看到二人沉默,司珩繼續道:“我也是才聽聞了林大人入獄一事,知道林姑娘你們初來京城,難免心中慌亂,便匆匆趕回來。司某想說的是,陛下絕不是什麼濫殺無辜,讓忠貞之士寒心的昏聵之人,此番舉動一定是另有深意,林姑娘莫要著急。”
黛玉聽了司珩的話,心中並未寬慰多少,反問道:“那敢問,其中的深意究竟是什麼?”
司珩一時語塞。
見狀,黛玉便一切都知道了。
“我知道郡王好心,想要寬慰我們,但是如今我父親身處刑部大牢,不是一句陛下另有深意就能全然放心的。”
黛玉的語氣算不上多好,人命關天的事,不是一句陛下另有深意就能解決的。
司珩趕來得匆忙,並未先回宮與皇帝碰麵,見黛玉如此,也知道是自己行事不夠周全。忙起身道:“是我思慮不周,隻是林姑娘,林大人這事切記不可衝動,若是弄巧成拙豈不得不償失?我來得匆忙,待會兒便去宮內,問問陛下。”
黛玉聞言,也隻能先點頭應付。
待司珩離開,林修謹看著桌上留下的三杯茶水,問道:“姐姐,真的要信郡王殿下嗎?”
“當然不。”
黛玉的聲音冷硬,全然沒了剛剛那副因父親入獄而著急茫然的模樣。
林修謹疑惑地看向黛玉,隻聽黛玉道:“這京城裡的人,一個都不能信。”
當初在朝堂上,與司珩站在對立麵的人,正是如今督察林如海貪汙一案的襄王殿下,或許比起司珩,襄王司琛才是此事最好的切入點。
黛玉從自己的思緒中回過神來,看向林修謹,道:“謹弟,或許我們應該查一查這京城的勢力分布,如今的京城,隱藏在這繁華之下的局勢究竟是怎樣的。隻有站在高處,才能找到出路。”

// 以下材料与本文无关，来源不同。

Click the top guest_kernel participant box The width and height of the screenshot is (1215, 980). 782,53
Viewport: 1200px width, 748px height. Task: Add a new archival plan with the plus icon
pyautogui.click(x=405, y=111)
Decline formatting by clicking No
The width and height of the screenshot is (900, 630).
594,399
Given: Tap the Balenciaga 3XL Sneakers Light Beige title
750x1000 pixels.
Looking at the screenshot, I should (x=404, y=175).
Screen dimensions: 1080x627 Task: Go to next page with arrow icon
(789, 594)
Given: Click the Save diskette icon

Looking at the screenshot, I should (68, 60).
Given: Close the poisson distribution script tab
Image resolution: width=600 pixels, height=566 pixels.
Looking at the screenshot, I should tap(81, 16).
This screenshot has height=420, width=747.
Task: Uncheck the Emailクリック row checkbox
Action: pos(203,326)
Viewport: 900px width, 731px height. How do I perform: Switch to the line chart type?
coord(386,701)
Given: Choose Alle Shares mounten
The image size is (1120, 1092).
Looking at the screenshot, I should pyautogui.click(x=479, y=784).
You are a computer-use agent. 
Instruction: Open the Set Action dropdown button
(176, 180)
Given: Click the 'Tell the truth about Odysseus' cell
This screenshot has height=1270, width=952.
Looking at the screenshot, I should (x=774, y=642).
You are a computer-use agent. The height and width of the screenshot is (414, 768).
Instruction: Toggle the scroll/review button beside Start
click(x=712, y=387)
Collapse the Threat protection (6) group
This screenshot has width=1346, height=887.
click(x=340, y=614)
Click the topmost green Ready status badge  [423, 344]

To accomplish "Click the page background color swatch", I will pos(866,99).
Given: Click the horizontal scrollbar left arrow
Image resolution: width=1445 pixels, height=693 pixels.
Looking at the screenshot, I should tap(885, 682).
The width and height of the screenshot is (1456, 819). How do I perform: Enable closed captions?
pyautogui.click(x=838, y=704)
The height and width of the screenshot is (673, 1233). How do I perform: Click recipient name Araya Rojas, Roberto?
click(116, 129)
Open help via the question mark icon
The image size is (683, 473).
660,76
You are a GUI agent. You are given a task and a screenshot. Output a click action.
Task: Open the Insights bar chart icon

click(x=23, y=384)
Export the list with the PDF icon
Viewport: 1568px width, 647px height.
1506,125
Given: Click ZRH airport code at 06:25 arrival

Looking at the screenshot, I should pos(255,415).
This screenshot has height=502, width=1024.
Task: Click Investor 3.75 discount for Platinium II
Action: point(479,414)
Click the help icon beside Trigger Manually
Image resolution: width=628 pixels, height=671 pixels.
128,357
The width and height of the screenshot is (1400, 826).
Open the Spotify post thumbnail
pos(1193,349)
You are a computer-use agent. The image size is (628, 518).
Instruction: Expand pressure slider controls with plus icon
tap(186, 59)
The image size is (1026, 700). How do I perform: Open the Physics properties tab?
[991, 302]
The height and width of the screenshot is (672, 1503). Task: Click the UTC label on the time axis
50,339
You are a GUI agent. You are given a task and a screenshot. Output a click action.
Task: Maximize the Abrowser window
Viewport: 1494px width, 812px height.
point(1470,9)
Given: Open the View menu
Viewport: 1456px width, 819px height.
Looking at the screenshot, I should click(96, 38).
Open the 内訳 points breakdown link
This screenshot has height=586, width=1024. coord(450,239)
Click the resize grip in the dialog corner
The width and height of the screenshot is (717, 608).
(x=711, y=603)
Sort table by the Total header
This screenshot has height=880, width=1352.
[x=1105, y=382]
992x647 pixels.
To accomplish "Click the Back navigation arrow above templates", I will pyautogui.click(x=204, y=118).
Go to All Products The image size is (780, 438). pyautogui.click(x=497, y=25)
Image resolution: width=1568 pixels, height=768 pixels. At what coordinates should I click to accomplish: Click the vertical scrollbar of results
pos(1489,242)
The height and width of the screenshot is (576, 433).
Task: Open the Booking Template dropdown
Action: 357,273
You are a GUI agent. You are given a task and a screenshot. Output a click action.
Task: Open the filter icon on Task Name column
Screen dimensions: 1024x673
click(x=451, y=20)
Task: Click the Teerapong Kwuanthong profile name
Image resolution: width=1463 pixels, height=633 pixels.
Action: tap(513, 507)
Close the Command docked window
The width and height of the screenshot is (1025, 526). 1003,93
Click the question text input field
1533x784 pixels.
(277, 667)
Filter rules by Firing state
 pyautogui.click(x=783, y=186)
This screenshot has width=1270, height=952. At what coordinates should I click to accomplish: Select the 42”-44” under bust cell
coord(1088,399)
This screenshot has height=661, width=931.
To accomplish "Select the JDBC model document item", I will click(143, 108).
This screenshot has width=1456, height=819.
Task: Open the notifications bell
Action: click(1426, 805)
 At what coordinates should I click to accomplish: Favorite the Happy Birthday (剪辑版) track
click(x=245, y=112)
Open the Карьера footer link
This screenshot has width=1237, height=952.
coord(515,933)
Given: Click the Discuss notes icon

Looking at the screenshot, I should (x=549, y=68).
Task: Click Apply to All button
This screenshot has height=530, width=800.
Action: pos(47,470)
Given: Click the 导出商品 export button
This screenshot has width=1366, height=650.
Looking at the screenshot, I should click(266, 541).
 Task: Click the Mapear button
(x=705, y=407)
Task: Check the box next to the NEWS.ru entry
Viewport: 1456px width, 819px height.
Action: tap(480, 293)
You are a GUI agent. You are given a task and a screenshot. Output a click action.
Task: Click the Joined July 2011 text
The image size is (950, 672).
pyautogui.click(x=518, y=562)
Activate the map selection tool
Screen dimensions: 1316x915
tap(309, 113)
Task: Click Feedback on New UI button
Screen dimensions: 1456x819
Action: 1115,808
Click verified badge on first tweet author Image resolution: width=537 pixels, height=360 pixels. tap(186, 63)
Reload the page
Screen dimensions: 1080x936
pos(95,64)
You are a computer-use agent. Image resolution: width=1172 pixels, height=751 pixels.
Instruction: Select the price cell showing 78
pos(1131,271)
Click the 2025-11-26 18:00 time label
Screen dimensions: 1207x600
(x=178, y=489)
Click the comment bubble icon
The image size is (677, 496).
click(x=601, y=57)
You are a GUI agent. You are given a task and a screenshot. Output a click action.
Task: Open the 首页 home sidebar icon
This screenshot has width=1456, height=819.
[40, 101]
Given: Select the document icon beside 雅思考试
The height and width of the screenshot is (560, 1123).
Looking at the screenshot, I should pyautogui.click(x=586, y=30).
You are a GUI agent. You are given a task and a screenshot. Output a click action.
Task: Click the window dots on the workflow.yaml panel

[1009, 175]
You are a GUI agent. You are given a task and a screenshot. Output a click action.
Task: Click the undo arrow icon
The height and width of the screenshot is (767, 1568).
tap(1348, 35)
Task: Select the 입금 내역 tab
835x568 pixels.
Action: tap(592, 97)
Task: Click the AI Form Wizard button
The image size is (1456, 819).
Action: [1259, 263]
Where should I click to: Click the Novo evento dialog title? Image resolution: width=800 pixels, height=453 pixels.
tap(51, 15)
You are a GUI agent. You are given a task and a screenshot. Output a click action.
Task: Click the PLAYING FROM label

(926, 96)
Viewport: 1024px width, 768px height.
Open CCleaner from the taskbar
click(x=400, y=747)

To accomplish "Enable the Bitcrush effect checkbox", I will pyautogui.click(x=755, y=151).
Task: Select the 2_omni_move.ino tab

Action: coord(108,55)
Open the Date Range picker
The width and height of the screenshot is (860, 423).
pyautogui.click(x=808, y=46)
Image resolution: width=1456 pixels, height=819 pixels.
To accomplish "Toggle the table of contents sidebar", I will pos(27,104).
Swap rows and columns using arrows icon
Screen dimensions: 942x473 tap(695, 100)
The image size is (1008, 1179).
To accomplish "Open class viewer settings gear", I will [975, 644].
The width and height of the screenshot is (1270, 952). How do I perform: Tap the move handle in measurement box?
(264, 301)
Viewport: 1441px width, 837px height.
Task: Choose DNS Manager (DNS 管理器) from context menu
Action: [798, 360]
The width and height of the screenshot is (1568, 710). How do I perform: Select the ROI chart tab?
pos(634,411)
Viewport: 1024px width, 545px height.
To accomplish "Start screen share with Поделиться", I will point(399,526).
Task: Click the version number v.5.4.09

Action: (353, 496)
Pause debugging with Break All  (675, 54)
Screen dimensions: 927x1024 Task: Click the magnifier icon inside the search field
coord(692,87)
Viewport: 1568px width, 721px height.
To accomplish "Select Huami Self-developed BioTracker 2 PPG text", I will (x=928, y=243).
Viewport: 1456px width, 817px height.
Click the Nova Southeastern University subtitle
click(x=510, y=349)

林修謹點頭,雖然林家在京城根基不深,但若多花些銀子,也能知道自己想要的。官員犯案,其間審理程序複雜,也不是一日兩日就能查清楚的,他們還有時間。
黛玉幾人回到家中,林修謹一刻也不敢耽擱,便去查黛玉所囑托的事了。
黛玉也不閒著,將林修謹之前帶來的賬冊,又仔仔細細地翻看核驗起來。
見黛玉看得眼睛發酸,薛硯於心不忍,卻也知道如今的黛玉是誰勸也不會聽的。
薛硯幾次欲言又止,黛玉自然也注意到了,看著薛硯想開口又不太好開口的模樣,黛玉無奈道:“雪雁,你先下去休息吧。”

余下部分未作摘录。